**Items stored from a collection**
━━━━━━
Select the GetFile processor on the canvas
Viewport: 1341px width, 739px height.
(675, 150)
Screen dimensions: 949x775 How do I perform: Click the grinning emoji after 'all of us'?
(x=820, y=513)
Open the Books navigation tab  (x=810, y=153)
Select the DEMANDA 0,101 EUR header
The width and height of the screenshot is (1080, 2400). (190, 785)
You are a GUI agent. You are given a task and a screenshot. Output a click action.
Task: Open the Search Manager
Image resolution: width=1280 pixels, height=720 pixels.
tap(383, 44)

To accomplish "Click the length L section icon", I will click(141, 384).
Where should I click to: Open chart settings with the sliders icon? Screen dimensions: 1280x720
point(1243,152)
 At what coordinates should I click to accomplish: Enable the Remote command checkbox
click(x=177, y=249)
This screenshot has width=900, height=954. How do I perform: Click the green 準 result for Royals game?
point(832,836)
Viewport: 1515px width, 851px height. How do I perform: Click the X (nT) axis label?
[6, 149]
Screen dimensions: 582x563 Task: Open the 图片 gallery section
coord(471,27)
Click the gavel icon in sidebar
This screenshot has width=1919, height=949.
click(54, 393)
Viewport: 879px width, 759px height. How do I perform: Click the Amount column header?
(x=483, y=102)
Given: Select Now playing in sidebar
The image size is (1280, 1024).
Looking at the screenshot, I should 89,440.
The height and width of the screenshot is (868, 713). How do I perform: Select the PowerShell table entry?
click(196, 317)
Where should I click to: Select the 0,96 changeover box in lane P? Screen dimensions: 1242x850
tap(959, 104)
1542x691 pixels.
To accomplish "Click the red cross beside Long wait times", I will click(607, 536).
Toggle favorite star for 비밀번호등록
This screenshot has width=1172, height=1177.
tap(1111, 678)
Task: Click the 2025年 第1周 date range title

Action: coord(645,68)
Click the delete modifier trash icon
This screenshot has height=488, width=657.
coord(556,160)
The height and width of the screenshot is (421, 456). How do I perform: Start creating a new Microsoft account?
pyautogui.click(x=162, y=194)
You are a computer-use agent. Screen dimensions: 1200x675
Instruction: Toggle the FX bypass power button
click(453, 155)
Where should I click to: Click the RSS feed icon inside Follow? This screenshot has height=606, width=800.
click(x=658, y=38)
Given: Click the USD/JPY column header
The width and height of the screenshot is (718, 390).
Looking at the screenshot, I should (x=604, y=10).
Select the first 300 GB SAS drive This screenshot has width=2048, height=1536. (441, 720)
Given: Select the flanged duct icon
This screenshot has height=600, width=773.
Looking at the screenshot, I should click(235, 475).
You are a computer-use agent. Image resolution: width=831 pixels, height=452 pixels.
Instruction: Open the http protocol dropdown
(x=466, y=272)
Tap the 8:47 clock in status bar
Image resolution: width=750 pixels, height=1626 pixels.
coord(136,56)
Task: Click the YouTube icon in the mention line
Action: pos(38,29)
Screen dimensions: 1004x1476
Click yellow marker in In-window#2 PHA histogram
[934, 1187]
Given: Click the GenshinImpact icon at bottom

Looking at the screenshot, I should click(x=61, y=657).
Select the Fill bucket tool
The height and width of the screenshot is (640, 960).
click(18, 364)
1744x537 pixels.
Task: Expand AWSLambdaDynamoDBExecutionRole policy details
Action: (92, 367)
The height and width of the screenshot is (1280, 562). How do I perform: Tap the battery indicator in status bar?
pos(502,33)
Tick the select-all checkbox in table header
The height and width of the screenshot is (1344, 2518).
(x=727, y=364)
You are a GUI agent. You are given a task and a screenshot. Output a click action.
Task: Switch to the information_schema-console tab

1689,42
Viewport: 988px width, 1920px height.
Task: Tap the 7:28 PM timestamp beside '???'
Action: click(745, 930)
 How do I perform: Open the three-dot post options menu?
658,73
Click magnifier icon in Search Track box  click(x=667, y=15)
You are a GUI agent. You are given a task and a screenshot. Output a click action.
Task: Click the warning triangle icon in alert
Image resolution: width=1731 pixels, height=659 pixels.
━━━━━━
Return every line in the rows above that contains the string "Search", matching uppercase and lowercase letters exactly.

**The answer**
Task: Open the Search Manager
Click magnifier icon in Search Track box  click(x=667, y=15)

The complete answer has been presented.